The SDS and the DS fielded a combined list in Savski Venac in the 2016 Serbian local elections. Konstantinović appeared in the lead position on the list and was re-elected when it won nine mandates. He did not seek re-election at the local level in 2020.

===Serbia 21===
Serbia's centre-left opposition parties began boycotting the national assembly in 2019, charging that Serbian president Aleksandar Vučić and the SNS were undermining the country's democratic institutions. The SDS took part in the boycott and ultimately did not participate in the 2020 Serbian parliamentary election.

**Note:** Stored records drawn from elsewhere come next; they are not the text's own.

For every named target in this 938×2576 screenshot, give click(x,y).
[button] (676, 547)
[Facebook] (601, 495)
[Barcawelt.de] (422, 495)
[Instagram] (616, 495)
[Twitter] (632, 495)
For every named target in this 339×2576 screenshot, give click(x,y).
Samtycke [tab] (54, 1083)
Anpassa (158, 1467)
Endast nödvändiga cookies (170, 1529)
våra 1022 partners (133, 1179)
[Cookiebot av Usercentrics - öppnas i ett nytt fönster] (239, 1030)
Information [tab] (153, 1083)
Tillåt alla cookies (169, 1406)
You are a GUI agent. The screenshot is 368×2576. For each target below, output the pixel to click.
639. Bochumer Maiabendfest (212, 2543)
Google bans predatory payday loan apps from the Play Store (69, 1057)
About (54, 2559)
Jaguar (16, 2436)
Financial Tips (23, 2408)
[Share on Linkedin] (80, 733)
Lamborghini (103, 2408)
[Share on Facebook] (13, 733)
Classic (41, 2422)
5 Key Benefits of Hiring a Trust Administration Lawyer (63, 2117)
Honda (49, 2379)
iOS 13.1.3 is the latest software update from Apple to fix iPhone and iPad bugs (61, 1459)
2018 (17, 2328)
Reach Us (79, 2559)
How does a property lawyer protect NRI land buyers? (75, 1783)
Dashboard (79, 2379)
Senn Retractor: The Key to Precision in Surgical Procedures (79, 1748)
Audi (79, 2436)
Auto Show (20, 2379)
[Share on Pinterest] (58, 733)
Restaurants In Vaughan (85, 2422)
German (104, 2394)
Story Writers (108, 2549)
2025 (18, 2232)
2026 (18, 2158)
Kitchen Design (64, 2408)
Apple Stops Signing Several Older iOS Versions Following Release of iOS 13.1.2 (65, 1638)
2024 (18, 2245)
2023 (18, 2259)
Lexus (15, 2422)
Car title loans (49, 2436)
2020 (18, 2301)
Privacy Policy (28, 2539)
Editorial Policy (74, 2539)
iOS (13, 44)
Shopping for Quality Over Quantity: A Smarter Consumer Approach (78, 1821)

Konstantinović and fellow SDS parliamentarian Marko Đurišić joined a new organization called Serbia 21 in 2019. Boris Tadić denounced their decision, and both delegates subsequently left the SDS. In March 2020, Serbia 21 announced that it would participate in the upcoming parliamentary election with United Democratic Serbia (UDS), a coalition of mostly centre-left and pro-European Union parties that were opposed to the boycott. Konstantinović appeared in the second position on the UDS list. During the campaign, he argued that it was "only possible to change the system and to remove Vučić from power if we participate in the elections." Tadić, however, charged that Serbia 21 was legitimizing the SNS administration by taking part in the election and referred to the party as "Vučić's project." During the campaign, Konstantinović had to deny rumours that the Progressives collected signatures for the UDS electoral list to appear on the ballot. Ultimately, the UDS list did not cross the electoral threshold. Serbia 21 became inactive after the election.

Konstantinović criticized the "Serbia against violence" protests in May 2023, arguing that it was inappropriate to score political points after recent mass shootings in the country.